Location of the worldwide geothermal fields used for the creation of the new Geochemical Database (NWGDB). The updated world geothermal power generation is also shown

To perform the analysis of prediction efficiency in new and existing gas geothermometers, the input data compiled in NWGDB were classified in two major groups: Group-1, LIQDR (g1 = 178), and Group-2, VAPDR (g2 = 87). A complete version of the NWGDB is reported in Additional file 1: Table S5.

GasGeoT_Calc

This module was created to describe the new computer program GaS_GeoT and the effective use of the new gas geothermometers (GasG1 to GasG8). The user interface and a calculation routine of geothermal reservoir temperatures by using GaS_GeoT are also described. Before running GaS_GeoT and to apply the twenty-five geothermometer equations (Table 3), the concentration units of the gas-phase compositions and the applicability conditions of each gas geothermometer were verified (Table 8).

To proceed with the calculation of the reservoir temperatures, all gas geothermometers were executed (see Fig. 1a). As one of the goals of this work was focused on the effective use of the new gas geothermometers (GasG1 to GasG8), the calculation process used by GaS_GeoT is schematically referred in five major sections of Fig. 4 and summarized as follows.

Fig. 4
figure 4

Schematic flow diagram and menu screens that show the execution of the computer program GaS_GeoT for the estimation of geothermal reservoir temperatures

Fig. 5
figure 5

Results of a comparative analysis between measured (BHTm) and temperature estimates calculated for the new gas geothermometers (BHTGaS_GeoT). The plots ad show the temperature results predicted by the new geothermometers for LIQDR wells, whereas the plots eh] show the results for VAPDR. n* is the number of samples that fulfil the applicability conditions of each new gas geothermometer (Table 8). Dotted and dashed lines represent a hypothetical variability of the ± 10% and ± 20% with respect to the BHT mean value, respectively

Table 8 Applicability conditions defined for the eight new gas geothermometers developed

To open or upload the input data through the File option (menu 4.1 in Fig. 4), an Excel spreadsheet (with a filename extension: xlsx) is required. This file must contain eight columns: Column 1, Sample ID (numerical data: integer); Columns 2–4: Geothermal Well, Geothermal Field, and Country information, respectively (in alphanumerical format); and the Columns 5–8, to enter the gas-phase compositions of the gases CO2, H2S, CH4, and H2 in mmol/mol (dry-basis), respectively (numerical data in floating format).

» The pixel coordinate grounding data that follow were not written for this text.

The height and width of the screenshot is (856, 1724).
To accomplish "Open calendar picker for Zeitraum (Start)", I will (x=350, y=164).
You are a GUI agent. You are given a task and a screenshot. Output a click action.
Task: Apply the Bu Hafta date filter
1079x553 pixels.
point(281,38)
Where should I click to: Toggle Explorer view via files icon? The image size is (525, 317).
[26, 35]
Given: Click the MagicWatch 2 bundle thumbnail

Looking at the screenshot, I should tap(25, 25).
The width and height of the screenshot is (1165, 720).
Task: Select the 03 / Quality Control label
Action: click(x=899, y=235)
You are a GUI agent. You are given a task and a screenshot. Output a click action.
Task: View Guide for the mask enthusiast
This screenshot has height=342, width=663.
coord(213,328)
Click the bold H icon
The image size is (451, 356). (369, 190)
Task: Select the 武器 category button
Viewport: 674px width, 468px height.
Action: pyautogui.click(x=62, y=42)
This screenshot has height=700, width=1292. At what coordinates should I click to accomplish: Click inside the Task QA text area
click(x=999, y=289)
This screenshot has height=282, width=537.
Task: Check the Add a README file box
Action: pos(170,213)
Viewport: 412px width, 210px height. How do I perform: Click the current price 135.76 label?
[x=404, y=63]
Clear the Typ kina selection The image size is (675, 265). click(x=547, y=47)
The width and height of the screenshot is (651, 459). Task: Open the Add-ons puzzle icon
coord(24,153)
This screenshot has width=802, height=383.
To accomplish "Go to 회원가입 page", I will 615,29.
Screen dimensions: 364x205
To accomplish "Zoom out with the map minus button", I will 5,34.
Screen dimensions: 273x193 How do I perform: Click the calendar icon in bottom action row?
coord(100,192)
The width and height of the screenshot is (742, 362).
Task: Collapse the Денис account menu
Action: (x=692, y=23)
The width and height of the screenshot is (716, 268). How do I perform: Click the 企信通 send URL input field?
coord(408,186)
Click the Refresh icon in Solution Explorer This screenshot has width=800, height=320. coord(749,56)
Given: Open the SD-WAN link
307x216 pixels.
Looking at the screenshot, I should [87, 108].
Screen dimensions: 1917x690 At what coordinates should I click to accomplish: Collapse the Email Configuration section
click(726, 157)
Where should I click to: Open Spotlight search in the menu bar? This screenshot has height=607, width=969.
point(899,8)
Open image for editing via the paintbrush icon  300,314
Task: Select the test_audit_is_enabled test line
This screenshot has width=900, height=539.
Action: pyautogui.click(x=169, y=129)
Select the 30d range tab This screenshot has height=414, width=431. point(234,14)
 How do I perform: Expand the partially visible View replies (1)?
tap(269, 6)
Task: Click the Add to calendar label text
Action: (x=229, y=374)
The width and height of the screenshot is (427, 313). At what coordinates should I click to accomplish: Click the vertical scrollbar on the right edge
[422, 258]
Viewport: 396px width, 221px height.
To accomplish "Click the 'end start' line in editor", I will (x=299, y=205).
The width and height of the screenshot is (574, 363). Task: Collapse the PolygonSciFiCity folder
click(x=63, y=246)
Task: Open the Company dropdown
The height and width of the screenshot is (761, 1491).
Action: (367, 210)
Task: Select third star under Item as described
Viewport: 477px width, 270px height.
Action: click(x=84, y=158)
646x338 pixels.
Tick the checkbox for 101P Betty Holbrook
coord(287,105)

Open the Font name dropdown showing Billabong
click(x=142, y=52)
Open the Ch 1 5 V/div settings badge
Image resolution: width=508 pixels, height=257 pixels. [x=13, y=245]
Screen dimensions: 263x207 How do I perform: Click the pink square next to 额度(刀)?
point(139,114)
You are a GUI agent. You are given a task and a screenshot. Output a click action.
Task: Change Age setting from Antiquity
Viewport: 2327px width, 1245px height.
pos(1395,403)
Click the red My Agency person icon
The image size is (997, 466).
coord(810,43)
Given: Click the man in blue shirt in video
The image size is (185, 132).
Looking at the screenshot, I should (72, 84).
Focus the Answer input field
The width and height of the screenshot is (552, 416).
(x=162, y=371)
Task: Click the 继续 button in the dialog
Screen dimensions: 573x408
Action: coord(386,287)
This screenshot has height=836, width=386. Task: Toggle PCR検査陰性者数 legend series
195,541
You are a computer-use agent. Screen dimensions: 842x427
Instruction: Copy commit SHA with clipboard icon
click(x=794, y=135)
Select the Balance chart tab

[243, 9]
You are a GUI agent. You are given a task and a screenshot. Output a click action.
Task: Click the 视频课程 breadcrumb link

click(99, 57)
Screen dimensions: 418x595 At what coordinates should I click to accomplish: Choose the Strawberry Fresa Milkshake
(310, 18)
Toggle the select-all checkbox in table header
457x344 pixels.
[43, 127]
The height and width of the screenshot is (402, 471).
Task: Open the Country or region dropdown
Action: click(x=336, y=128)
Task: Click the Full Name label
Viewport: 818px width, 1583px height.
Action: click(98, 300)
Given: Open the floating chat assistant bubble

In the Help option (menu 4.2 in Fig. 4), a template file with some input data examples is available as a useful query. A User’s Manual is also included in the Help option of the program, and the public server (https://github.com/ANNGroup/GaS_GeoT.git).

Two additional menu options appear in the main screen of GaS_GeoT: Validation and Geothermometers. The Validation menu option performs an input data validation for checking the existence of typographical mistakes in the CO2, H2S, CH4, and H2 compositions (menu 4.3 in Fig. 4). The Geothermometers menu option invokes a computer subroutine which will make either the total or partial selection of the gas geothermometers (GasG1 to GasG8) by checking their corresponding boxes (menu 4.4 in Fig. 4). After selecting the geothermometers, the calculation of temperatures is performed, and the GaS_GeoT will prompt the user to provide an output file name to print a report with the gas-phase compositions, and the temperature estimates calculated by the new gas geothermometers. An alternative output option is also requested by GaS_GeoT for displaying the output results on screen (option 4.5 in Fig. 4).

After applying GaS_GeoT and twenty-five existing geothermometers to the gas-phase composition of NWGDB (LIQDR g1 = 178 and VAPDR g2 = 87), an output file with all the temperature estimates is generated both to carry out the geochemometric evaluation, and to estimate the prediction efficiencies of the thirty-three gas geothermometers (Fig. 1a). A complete version of the output file is reported in Additional file 1: Tables S6 and S7, which contain the results obtained from the new and existing gas geothermometers, respectively.

GasGeo_Geochem

This module was developed to perform the geochemometric analyses using the temperature estimates obtained from new and existing gas geothermometers. To carry out these analyses, the following statistical metrics were applied: (1) Percent Difference, DIFF%; (2) Root Mean Square Error, RMSE; (3) Mean Absolute Error, MAE; (4) Mean Absolute Percentage Error, MAPE; and (5) the Difference Coefficient Ratio or statistical Theil's U test. As these metrics require the knowledge of actual bottom-hole temperatures, most of these were used as accuracy measures. The calculation equations used by these metrics are summarized in Table 9. RMSE, MAE, and MAPE metrics are interpreted as statistical residuals obtained between the bottom-hole temperatures (BHTm) and the temperature estimates predicted by any gas geothermometer, whereas the metrics DIFF% and Theil's U require a previous analysis. For example, when the DIFF% value is positive, the calculated temperature is greater than the BHTm of the respective geothermal well (which means an overestimation) and vice versa. Differences (DIFF%) either positive or negative ≤ 20% are assumed as acceptable estimates by considering the total propagated errors that are commonly quantified in some solute geothermometers (Verma and Santoyo 1997; García-López et al. 2014).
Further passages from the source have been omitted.